**What to work on**
Only the lines from the line containing "537x583 pixels." to the end of the material belong in the copy; set them down exactly, without pictures.

**Records for this task**

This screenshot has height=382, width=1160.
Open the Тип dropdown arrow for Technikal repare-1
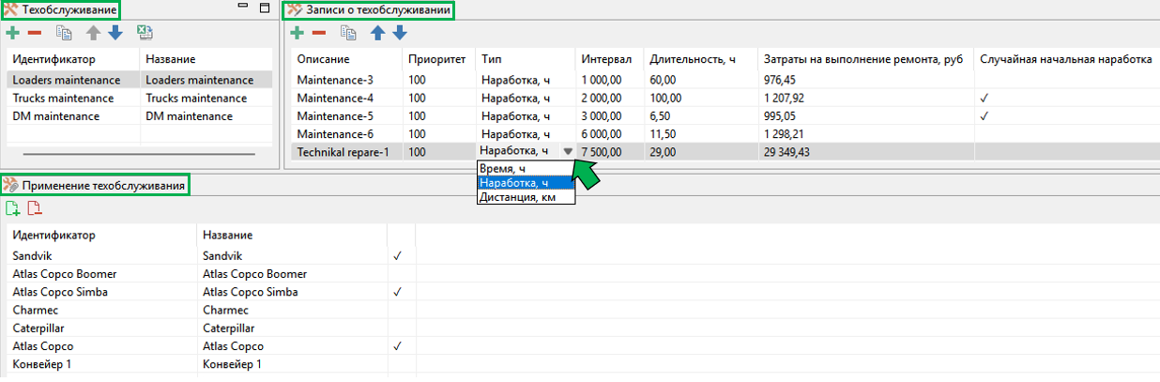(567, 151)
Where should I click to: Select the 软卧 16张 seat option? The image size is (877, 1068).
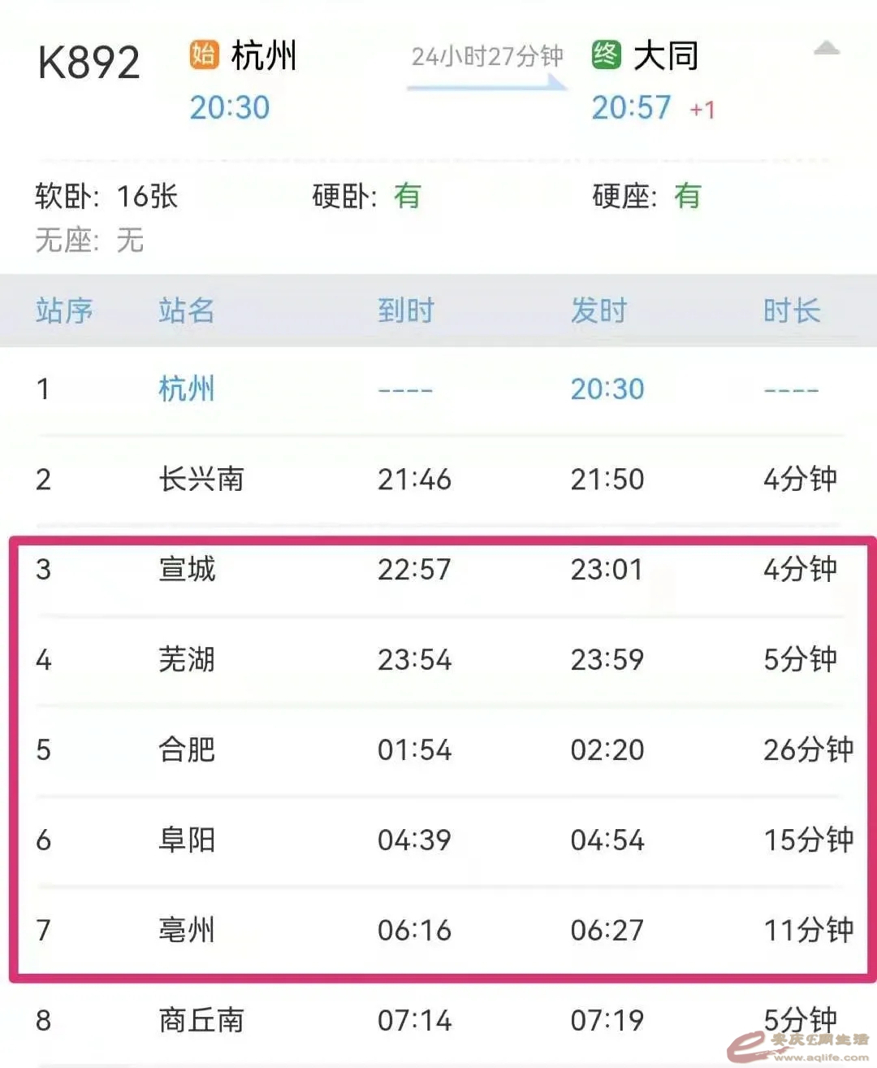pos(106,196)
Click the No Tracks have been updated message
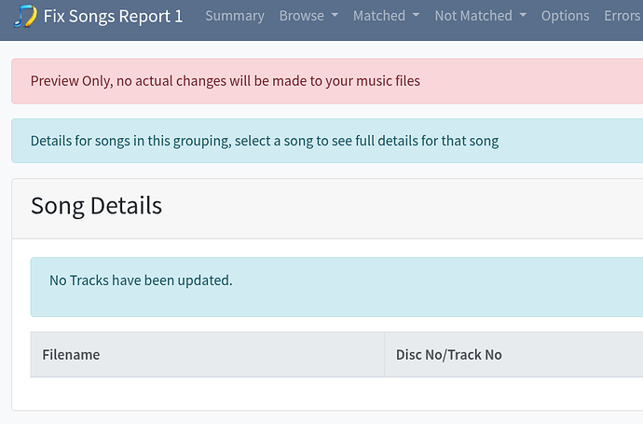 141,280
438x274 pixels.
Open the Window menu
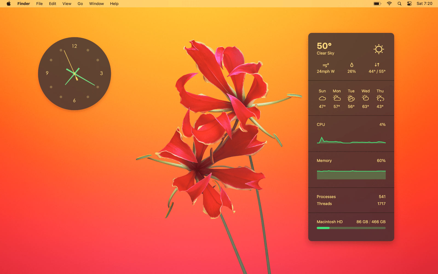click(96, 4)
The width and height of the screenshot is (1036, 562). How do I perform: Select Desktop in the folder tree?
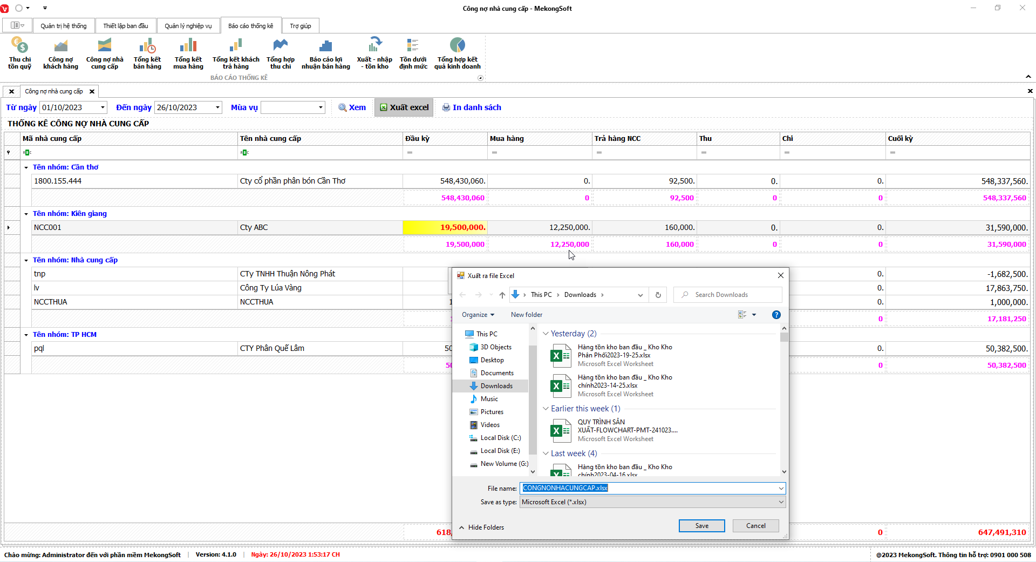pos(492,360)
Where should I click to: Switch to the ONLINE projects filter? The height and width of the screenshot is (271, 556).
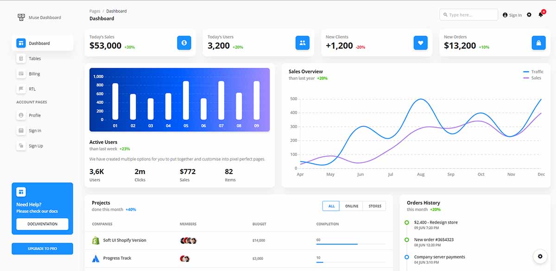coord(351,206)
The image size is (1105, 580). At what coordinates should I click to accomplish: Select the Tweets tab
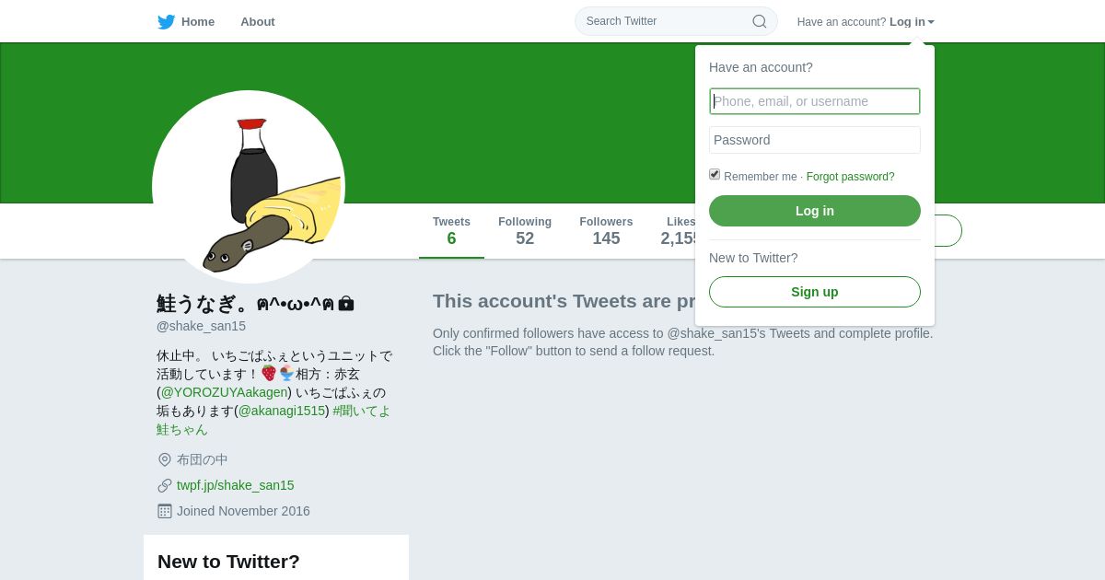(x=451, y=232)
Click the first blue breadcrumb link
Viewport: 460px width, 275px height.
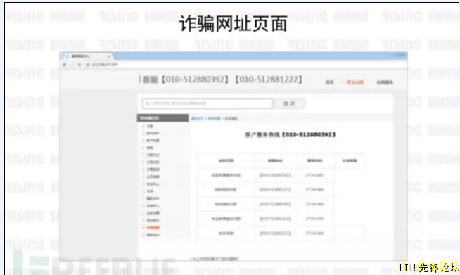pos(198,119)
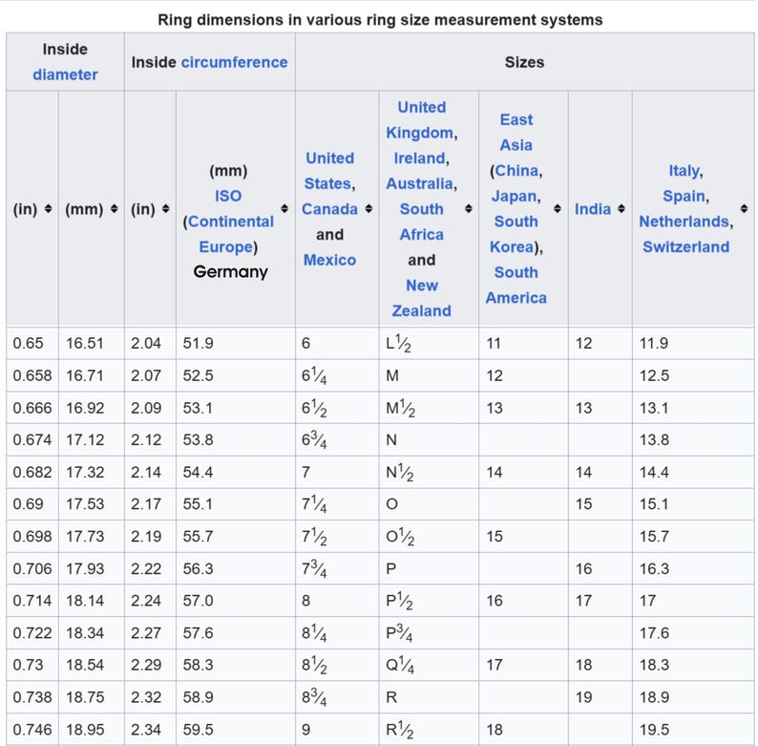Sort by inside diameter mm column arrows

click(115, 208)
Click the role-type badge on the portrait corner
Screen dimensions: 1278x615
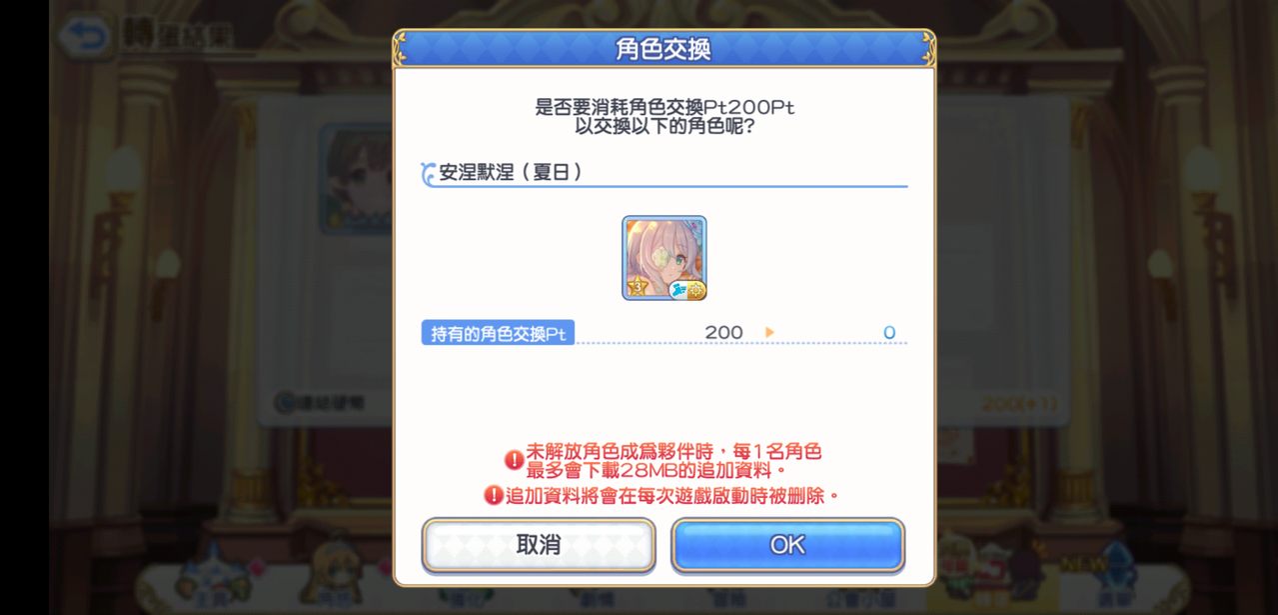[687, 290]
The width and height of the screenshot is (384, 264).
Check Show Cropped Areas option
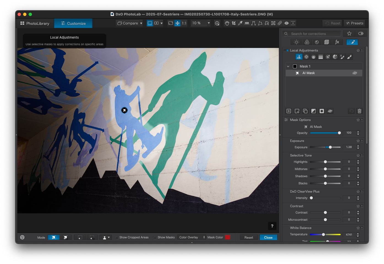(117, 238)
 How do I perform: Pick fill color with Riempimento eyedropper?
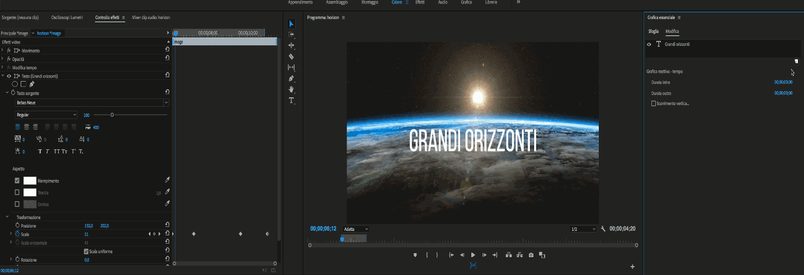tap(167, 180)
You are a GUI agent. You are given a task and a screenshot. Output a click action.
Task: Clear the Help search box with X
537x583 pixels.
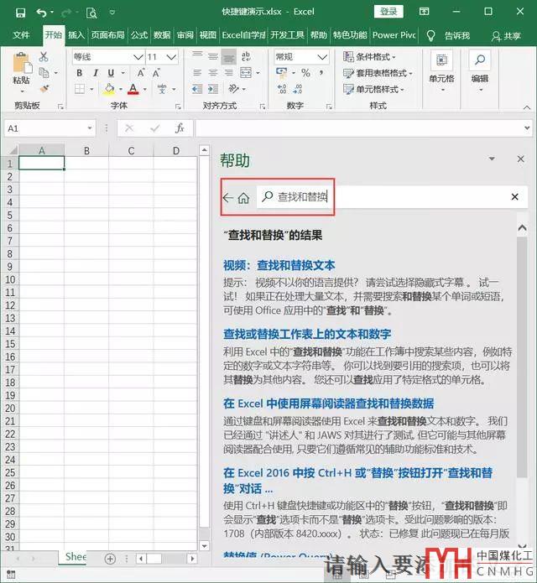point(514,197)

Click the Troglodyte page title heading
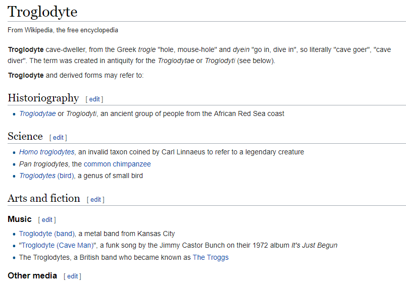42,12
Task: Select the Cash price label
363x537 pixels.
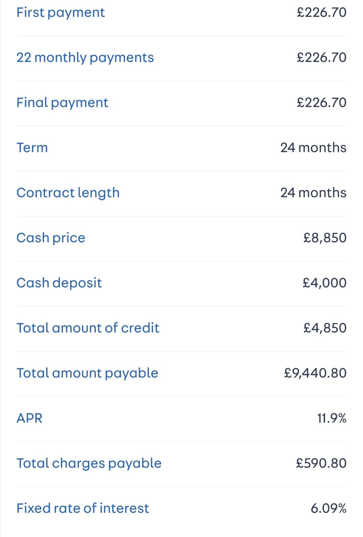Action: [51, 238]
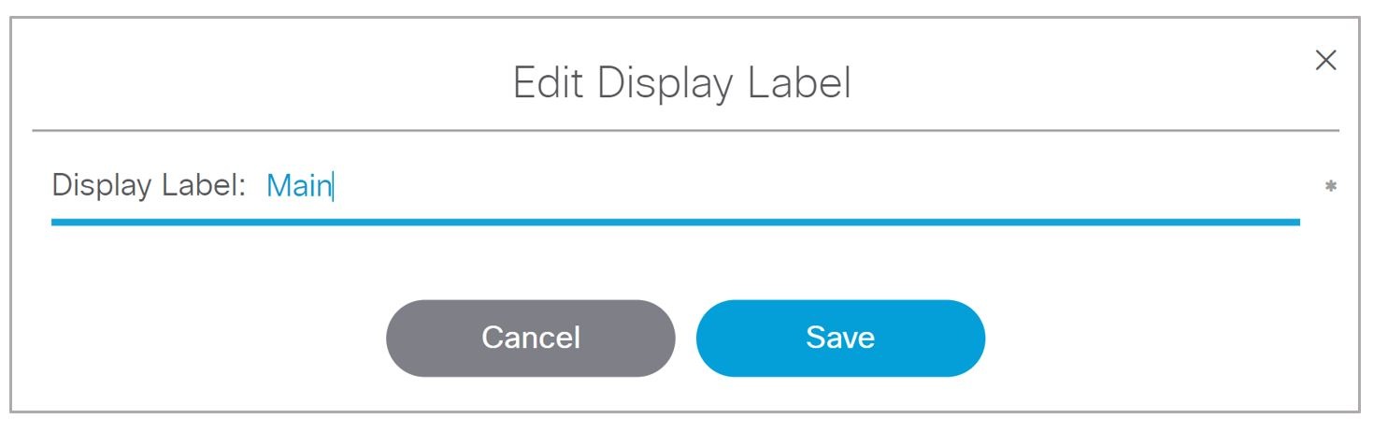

**Your solution**
537x583 pixels.
point(514,197)

Click the Troglodyte page title heading
42,12
Task: Select the Cash price label
363x537 pixels.
Action: [51, 238]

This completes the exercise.